Aveekshith Bushan: One important trend to recognize, particularly on the data side, is that even the underlying data models are evolving. Traditionally, interactions were fairly straightforward. For example, if you were purchasing something online, the process resembled a simple Q&A flow: you ask a question, receive a response, then ask another. It was reactive, context-specific, and largely transactional.
Now, that paradigm is shifting. Relationships between entities are becoming just as important as the individual data points themselves. This is where graph data models come into play, allowing us to ask richer questions like, “Show me everyone connected to everyone else, and how those relationships influence the query at hand.” This additional relational context fundamentally changes how systems understand and serve information.
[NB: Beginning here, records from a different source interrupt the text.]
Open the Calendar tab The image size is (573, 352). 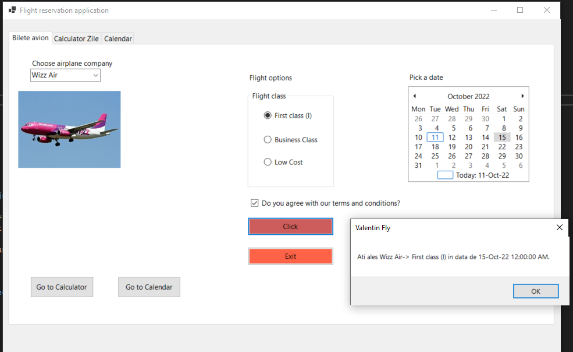118,38
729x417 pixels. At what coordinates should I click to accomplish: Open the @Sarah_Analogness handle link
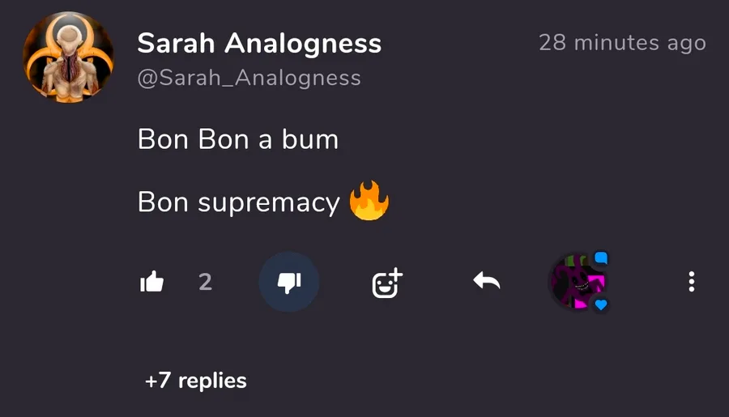coord(249,78)
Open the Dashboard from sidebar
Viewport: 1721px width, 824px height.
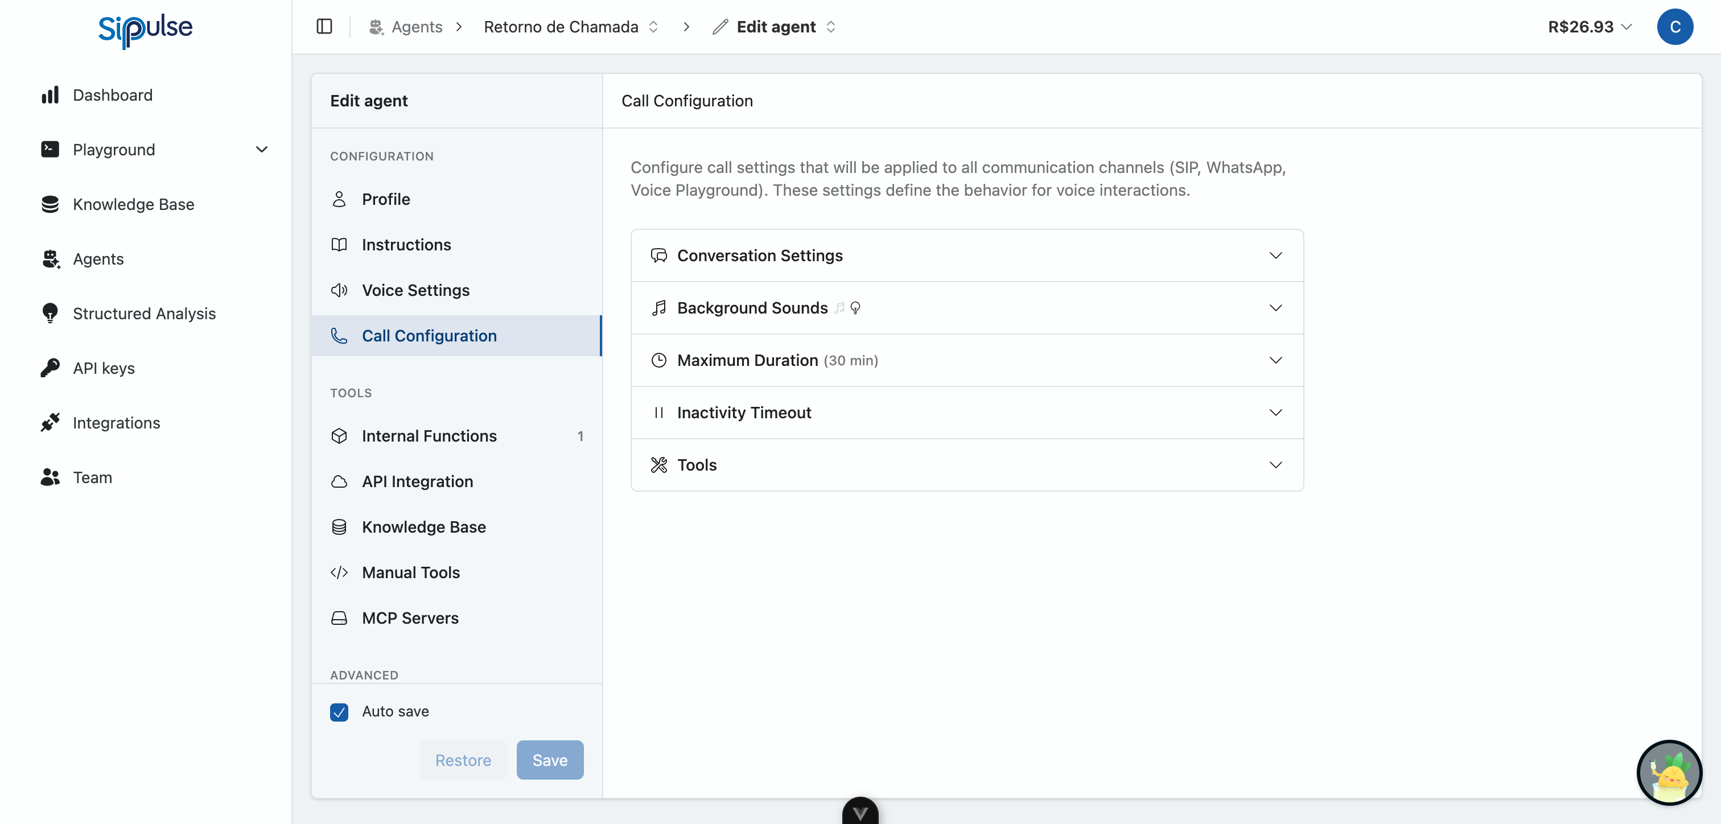(112, 95)
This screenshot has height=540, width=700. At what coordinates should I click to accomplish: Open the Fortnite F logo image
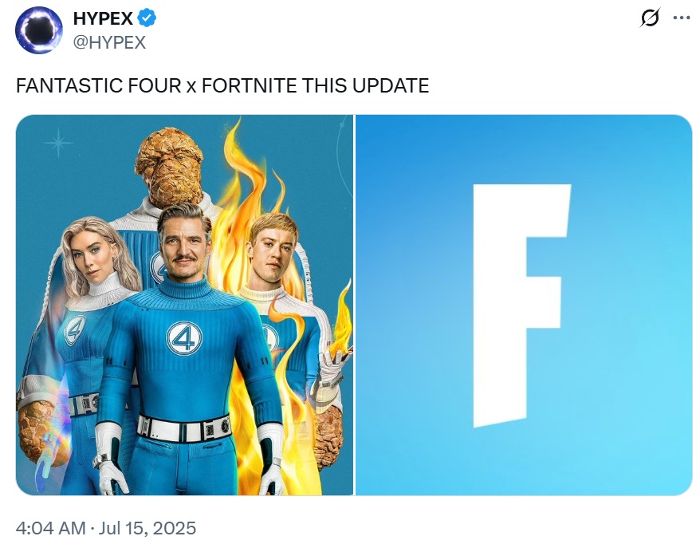pyautogui.click(x=524, y=305)
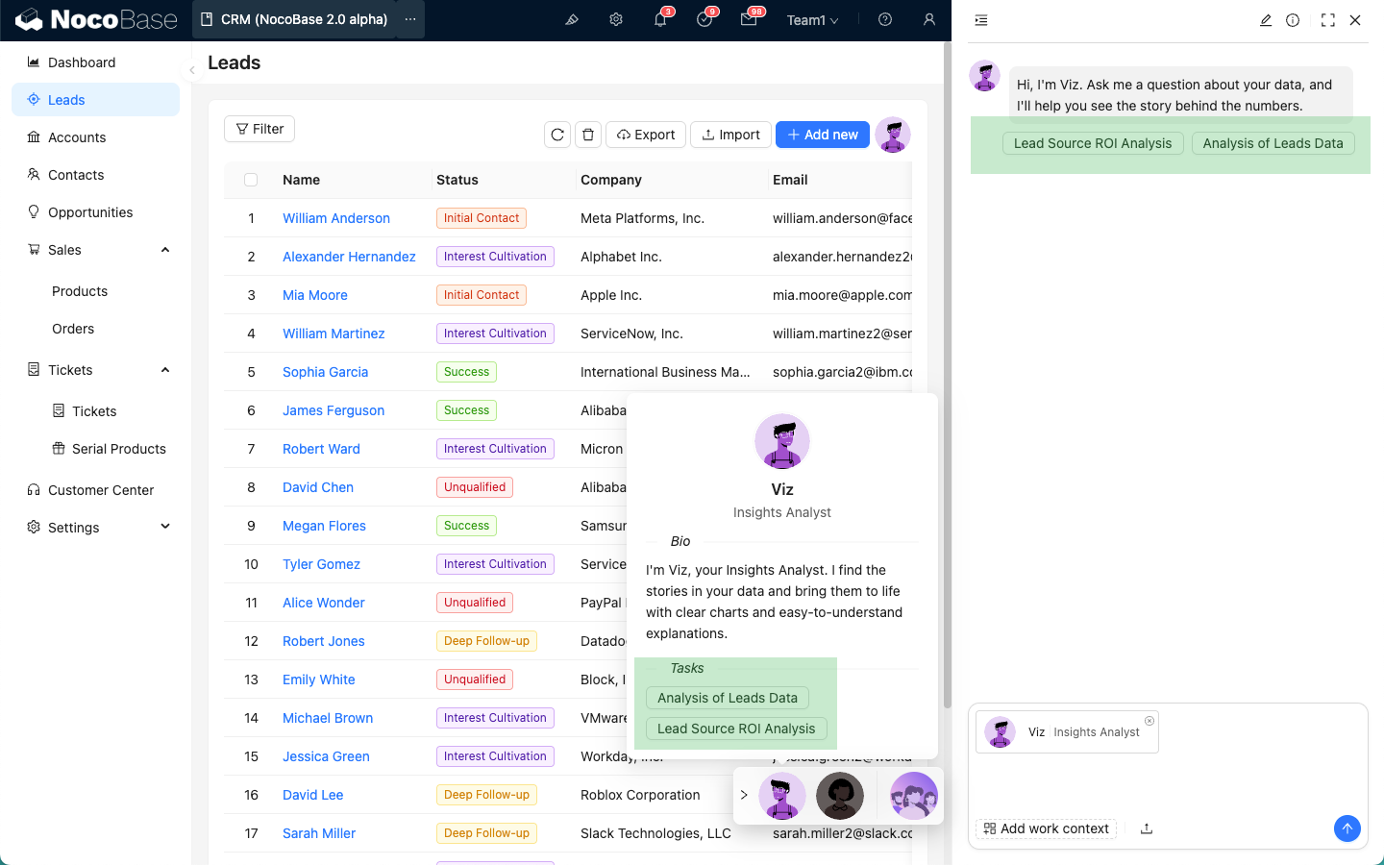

In parallel, there is a growing move toward vector data platforms. In retrieval-augmented generation (RAG) pipelines, for instance, organizations increasingly rely on fast, high-performance data stores that support vectorized search. Rather than exact matches on keys or indexes, these platforms enable probabilistic queries, using embeddings, clustering algorithms, and similarity searches to find information most relevant to the context.
Together, these shifts make data platforms and databases far more nuanced than they were even a generation ago. As context deepens, from simple transactions to relationship-driven and vector-based models, the underlying infrastructure must evolve to keep up. This is a significant step forward from the reactive, single-turn Q&A approach of earlier systems, including the first iterations of large language models.